* [Requests]
a: In the article below on William Tyrrell's disappearance, at about what time does Richard Donoghue say he arrived at the Kendall Tennis Club that morning?
b: Translate this sentence from the article below on William Tyrrell's disappearance into Spanish: "Mr Donoghue was interviewed three times by police, but never called on to give evidence before NSW State Coroner Harriet Grahame."

* [Document extract]
Did William Tyrrell disappear earlier than reported? Why CCTV could prove crucial

Police may have to rethink the timeline of William Tyrrell’s disappearance after CCTV photos of a local man leaving the Kendall tennis club suggest the boy may have gone missing up to an hour earlier than originally thought.

 Time stamps on the photos show Richard Donoghue – who lived 270m from William’s foster grandmother – left the tennis club after overhearing a call to a local policewoman at the club.

Mr Donoghue later told police the call, which came in  just before he left the club at 9.43am on Friday, September 12, 2014, made him ‘think there was a  child missing’.

‘I cannot recall if she said where the child was missing from,’ he said in one of three interviews with police after William Tyrrell vanished.

The call to policewoman Wendy Hudson and Mr Donoghue’s departure from the club, which was caught on CCTV, happened around 45 minutes before William’s foster mother states William disappeared.

And it was also more than an hour before the foster mother made the Triple-0 call to report that the three-year-old had vanished. 

Child advocate Allanna Smith told Daily Mail Australia that the timeline of William’s last morning needed re-investigation.

‘I am not here to accuse anybody,’ she said, ‘I am here going over the things I think have not been and should be looked at’.

She said the William Tyrrell inquest ‘needed to recall’ witnesses, including the policewoman Mr Donoghue spoke to that morning.

Mr Donoghue was interviewed three times by police, but never called on to give evidence before NSW State Coroner Harriet Grahame. 

(Richard Donoghue should not be confused with Robert Donohoe, of Taree, a convicted paedophile who did testify.) 

Richard Donoghue’s BMW was still at the tennis club at 9.42am, which police say is the real time and the CCTV was set nine minutes early

A minute later Richard Donoghue’s car can be seen leaving the tennis club for home after he says he was told a child had gone missing

Moments later, Mr Donoghue’s car has disappeared down the street as he drove back to Benaroon Drive more than an hour before William’s foster mother dialled Triple-0

In an interview with a detective at Laurieton police station in February 2017, his third police interview, Richard Donoghue says he arrived at Kendall Tennis Club around 8.10am on the morning in question.

* [Dataset excerpt]
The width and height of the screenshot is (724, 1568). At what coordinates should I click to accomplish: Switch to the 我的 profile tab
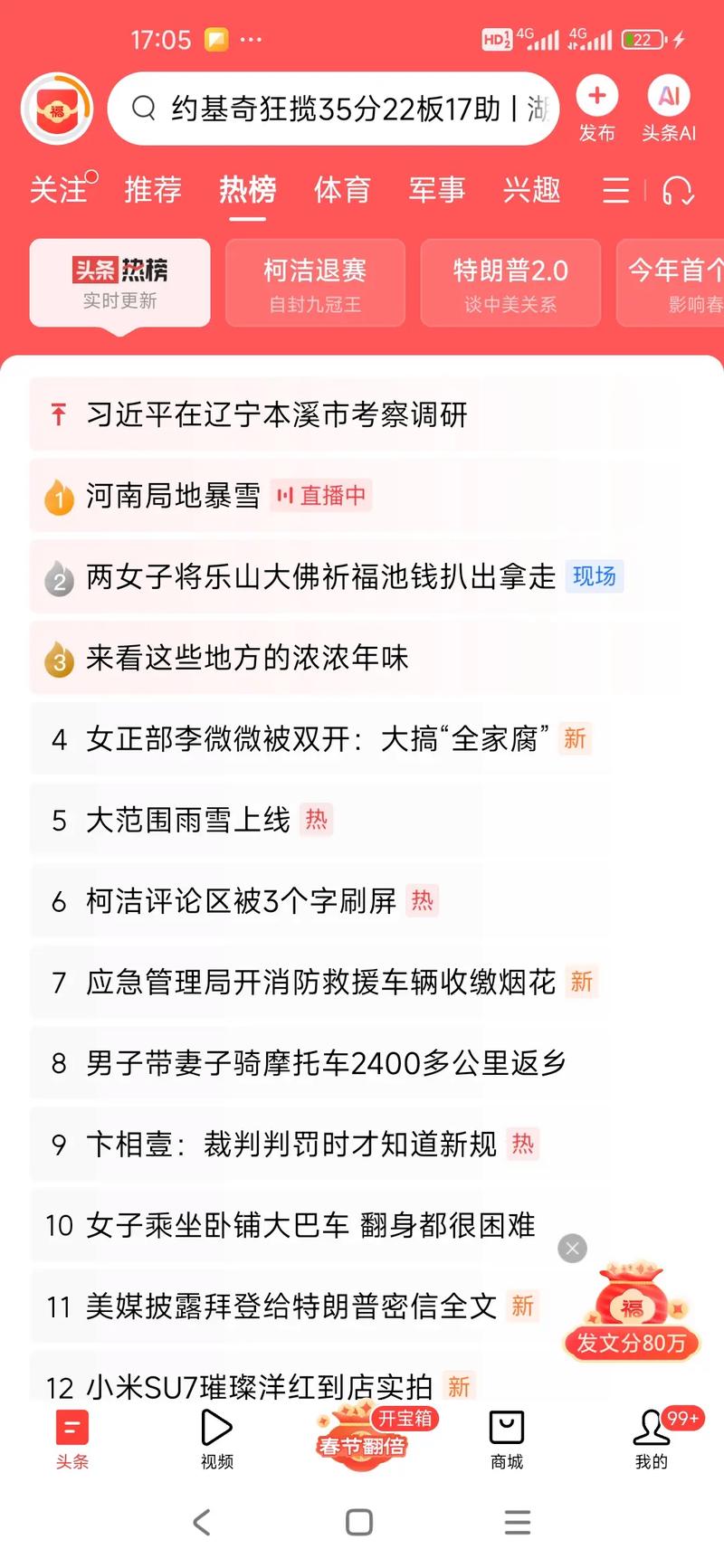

* [Exercise responses]
a: Around 8.10am.

b: El señor Donoghue fue interrogado tres veces por la policía, pero nunca fue llamado a declarar ante la forense estatal de Nueva Gales del Sur, Harriet Grahame.